ACTIVITY:
Return, exactly and in full, the lines of the records below starting at the one with "Switch to Map" and ending at the one with "Click Success status", and no other lines.

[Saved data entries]
⁂
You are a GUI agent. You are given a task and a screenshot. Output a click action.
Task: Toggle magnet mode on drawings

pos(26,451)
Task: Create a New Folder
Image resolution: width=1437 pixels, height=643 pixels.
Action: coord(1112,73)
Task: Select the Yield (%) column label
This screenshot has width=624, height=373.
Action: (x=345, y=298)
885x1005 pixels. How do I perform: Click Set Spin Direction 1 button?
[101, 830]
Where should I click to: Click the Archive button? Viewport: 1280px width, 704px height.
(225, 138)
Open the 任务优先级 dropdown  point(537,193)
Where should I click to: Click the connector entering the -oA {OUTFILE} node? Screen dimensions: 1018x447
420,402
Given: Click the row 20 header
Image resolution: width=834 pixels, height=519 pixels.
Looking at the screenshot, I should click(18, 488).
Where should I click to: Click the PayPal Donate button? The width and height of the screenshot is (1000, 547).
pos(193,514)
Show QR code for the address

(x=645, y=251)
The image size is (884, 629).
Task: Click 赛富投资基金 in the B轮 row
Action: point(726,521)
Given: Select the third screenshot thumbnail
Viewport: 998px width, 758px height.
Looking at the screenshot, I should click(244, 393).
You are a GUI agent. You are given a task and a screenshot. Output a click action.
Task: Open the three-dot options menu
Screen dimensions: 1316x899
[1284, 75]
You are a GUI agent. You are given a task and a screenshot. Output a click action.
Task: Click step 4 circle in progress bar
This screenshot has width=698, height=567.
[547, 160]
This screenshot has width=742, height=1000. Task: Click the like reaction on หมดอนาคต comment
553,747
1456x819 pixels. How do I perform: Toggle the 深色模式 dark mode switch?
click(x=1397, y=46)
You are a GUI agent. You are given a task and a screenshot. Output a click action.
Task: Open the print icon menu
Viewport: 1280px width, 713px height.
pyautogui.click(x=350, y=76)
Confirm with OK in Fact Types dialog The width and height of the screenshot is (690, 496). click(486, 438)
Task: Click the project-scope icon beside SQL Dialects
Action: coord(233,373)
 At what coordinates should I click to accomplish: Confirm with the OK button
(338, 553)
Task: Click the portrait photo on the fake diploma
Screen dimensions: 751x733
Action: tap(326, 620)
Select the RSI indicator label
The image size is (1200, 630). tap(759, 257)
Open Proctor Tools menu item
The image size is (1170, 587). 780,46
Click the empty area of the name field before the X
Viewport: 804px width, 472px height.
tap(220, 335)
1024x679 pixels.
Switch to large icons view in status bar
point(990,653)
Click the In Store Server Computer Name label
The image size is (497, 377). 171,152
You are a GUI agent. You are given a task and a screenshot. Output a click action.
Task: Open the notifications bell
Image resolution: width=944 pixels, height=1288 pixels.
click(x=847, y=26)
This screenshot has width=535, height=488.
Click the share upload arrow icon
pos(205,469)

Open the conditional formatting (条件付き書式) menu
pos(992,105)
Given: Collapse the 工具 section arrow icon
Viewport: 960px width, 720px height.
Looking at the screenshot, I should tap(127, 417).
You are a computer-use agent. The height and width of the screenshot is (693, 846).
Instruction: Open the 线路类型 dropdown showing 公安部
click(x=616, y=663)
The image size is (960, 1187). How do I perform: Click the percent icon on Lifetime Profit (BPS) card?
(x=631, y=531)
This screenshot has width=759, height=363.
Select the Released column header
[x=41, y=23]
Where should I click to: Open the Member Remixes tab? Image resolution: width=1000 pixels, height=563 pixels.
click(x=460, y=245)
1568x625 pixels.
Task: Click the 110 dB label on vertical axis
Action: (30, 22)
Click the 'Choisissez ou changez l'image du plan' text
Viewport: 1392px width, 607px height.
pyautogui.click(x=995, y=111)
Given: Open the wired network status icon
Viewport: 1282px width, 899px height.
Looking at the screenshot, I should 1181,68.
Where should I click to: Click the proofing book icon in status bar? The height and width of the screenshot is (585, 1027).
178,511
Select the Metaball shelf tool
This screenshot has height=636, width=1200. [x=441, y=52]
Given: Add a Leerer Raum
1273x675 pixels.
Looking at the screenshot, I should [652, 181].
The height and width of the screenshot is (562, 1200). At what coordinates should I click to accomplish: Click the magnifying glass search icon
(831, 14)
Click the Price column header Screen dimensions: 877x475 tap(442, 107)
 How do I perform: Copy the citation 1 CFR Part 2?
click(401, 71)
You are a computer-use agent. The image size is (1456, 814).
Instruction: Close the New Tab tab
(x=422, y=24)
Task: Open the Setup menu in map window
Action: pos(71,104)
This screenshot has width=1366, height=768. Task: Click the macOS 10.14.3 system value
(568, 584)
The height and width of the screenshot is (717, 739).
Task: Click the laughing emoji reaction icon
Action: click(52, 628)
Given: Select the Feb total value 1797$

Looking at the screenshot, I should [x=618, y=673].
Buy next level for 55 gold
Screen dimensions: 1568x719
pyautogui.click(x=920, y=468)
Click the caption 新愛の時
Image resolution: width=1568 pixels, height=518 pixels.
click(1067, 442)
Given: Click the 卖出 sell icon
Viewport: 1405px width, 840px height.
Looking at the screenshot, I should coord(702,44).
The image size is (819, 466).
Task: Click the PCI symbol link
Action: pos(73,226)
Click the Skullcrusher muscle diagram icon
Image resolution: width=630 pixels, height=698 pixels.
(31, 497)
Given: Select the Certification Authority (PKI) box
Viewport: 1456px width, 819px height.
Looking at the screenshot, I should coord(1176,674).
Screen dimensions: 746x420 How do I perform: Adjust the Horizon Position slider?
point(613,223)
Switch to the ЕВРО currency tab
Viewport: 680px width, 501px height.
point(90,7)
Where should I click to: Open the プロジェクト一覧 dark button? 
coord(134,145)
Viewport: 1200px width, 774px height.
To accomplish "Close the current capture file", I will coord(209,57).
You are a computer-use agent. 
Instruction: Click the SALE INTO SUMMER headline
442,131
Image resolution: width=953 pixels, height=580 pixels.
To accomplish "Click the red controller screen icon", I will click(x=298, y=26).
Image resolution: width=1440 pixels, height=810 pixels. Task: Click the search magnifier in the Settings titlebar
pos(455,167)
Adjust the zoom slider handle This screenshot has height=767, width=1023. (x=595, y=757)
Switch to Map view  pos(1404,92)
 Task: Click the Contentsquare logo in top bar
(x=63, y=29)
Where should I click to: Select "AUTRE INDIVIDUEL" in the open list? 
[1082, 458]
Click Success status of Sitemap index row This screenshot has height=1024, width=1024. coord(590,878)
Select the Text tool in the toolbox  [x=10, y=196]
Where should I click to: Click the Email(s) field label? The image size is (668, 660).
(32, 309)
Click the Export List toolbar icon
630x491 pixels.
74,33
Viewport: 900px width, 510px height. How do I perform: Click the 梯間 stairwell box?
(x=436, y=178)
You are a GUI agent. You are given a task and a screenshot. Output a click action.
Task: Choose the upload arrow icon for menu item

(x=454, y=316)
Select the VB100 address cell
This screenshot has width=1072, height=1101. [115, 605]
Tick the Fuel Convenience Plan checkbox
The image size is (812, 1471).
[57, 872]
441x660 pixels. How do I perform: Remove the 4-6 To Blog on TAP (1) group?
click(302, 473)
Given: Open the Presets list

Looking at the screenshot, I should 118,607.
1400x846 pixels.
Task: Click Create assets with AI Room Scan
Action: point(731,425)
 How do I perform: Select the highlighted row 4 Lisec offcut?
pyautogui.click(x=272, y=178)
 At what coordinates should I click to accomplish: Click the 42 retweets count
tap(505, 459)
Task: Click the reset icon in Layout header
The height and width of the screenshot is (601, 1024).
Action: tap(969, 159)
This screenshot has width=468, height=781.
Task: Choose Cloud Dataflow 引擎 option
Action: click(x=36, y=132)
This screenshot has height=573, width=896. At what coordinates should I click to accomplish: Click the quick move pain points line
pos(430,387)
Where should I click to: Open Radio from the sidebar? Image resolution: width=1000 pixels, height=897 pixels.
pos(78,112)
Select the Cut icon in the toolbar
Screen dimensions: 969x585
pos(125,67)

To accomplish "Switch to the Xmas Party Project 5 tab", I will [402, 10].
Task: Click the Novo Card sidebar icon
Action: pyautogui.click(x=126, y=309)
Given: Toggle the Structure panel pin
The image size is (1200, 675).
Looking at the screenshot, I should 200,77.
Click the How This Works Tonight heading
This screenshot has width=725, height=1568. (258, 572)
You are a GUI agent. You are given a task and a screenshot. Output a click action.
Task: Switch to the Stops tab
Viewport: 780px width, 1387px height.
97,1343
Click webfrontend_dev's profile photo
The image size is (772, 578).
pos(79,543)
⁂
RESPONSE:
Switch to Map view  pos(1404,92)
 Task: Click the Contentsquare logo in top bar
(x=63, y=29)
Where should I click to: Select "AUTRE INDIVIDUEL" in the open list? 
[1082, 458]
Click Success status of Sitemap index row This screenshot has height=1024, width=1024. coord(590,878)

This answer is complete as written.